I knew this was not for me. I should have refused the job. But I hadn’t, and now I had no choice. I was alone and there were tasks that had to be done. I slid the long spoon back into his mouth and moved the food back toward his throat. With my other hand I raised his chin in the air, forcing his head back in a movement that reminded me of my grandmother and the way she used to feed her chicks. I wondered if something had gone wrong, if his situation had somehow changed since I had arrived. Otherwise Osnat and Ayub would have told me that feeding him is one of the most difficult chores. I tried my system again — squeeze open his mouth, insert the spoon, deposit the food, raise his chin — and then again. It wasn’t easy or fast, but it worked. When the food was consumed, I moved on to the water substitute, employing the same technique. By the time the meal was over I realized that I had touched him without so much as a second thought and that a full hour had passed.
I removed the napkin and wiped his face with two wet cloths. Then I used the button on his bed to return him to a prone position. That was it. All I had left to do was to rotate him every few hours and to watch him fall asleep. “He goes to sleep right after the meal,” Osnat had said, “and he stays asleep till morning.”
But Yonatan did not fall asleep. His eyes remained open and fixed on the ceiling. I decided to flip him onto his side. It wasn’t difficult: with one hand on his shoulder and another on his hip, I tugged once and he was on his side, staring me in the face. I should have flipped him the other way, I thought, so that I wouldn’t have that incomprehensible look staring me in the face. I could have moved my chair over to the other side of the bed, but that wouldn’t have looked good. You have to be mindful of his feelings, I reminded myself. I stayed put, doing whatever I could to avoid his gaze. Every once in a while I looked back at him to see whether his eyes were still open. They were, hauntingly so, but more than anything else they simply testified to the fact that he was not asleep.
A sharp smell filled the room.

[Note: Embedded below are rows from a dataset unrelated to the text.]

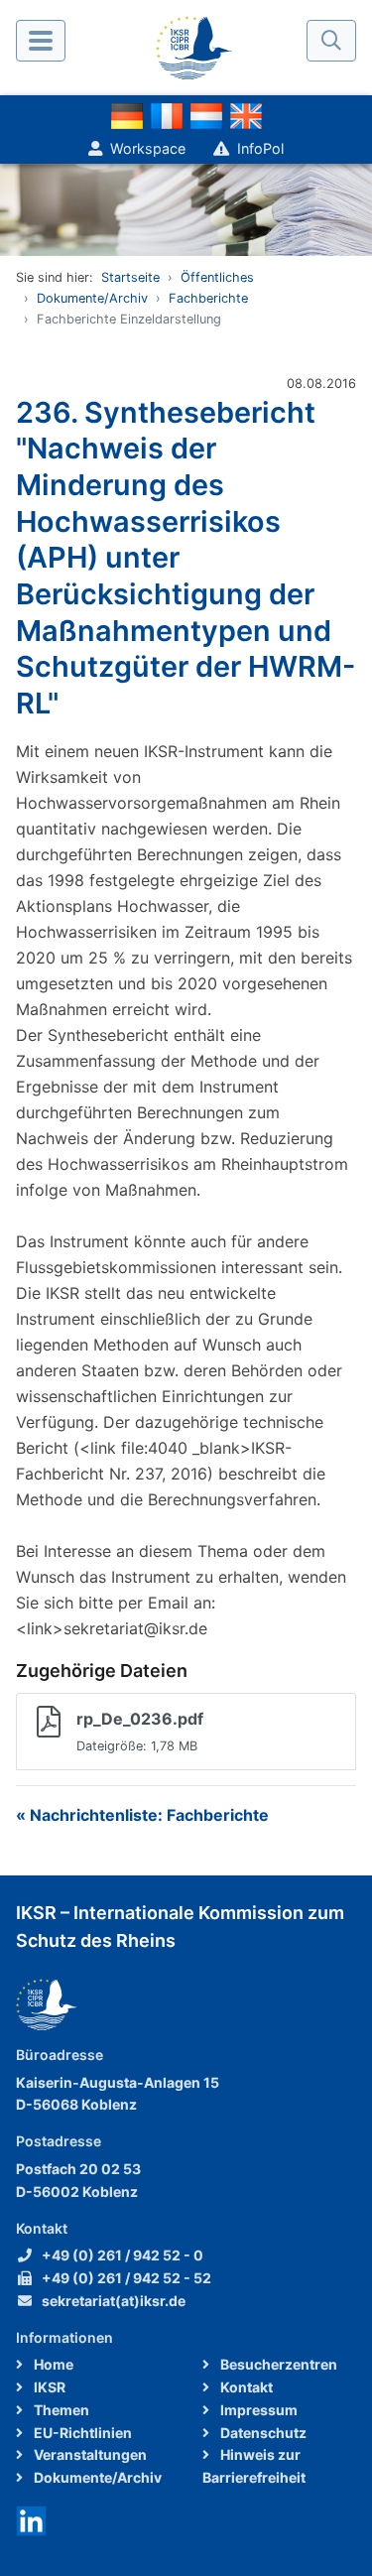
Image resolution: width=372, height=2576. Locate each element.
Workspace (148, 148)
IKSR (48, 2387)
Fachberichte (208, 298)
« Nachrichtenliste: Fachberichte (142, 1815)
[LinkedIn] (31, 2519)
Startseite (130, 277)
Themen (60, 2409)
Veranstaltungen (89, 2454)
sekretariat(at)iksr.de (114, 2300)
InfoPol (260, 148)
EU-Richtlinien (81, 2432)
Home (52, 2364)
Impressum (257, 2409)
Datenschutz (262, 2432)
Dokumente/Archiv (92, 298)
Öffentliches (217, 277)
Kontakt (245, 2387)
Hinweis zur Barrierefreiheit (254, 2466)
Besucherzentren (277, 2364)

It was nothing like the unventilated, medicinal scent I had encountered when I first came up to the attic. No one had mentioned this to me. Not Osnat and definitely not Ayub, that son of a bitch. I went over to the window and opened it all the way, trying to overcome my nausea and cursing myself and Wassim and Ayub and Osnat. Yonatan, there was no longer any doubt, had defecated in his bed. I considered calling Osnat and telling her that I was very sorry but that I would be leaving right away. Instead I found myself on the phone apologizing for bothering her at this hour and asking all too politely how I should handle the situation. “It’s very simple,” she said. “You take off the diaper, clean him up with some wipes, and put on a new diaper. Strange, that almost never happens at night.”
I tried to work on autopilot. I marched over to the bed and pulled down his blanket. His body was surprisingly robust and athletic, considering, and he wore what looked like rather expensive pajamas. I decided on two things: I would get this done, and I would quit. This would be a one-time thing. I’d stay through till the end of this awful night and then go back to my life in Beit Hanina. At this hour, Majdi and Wassim were probably home. What I wouldn’t give to be with them.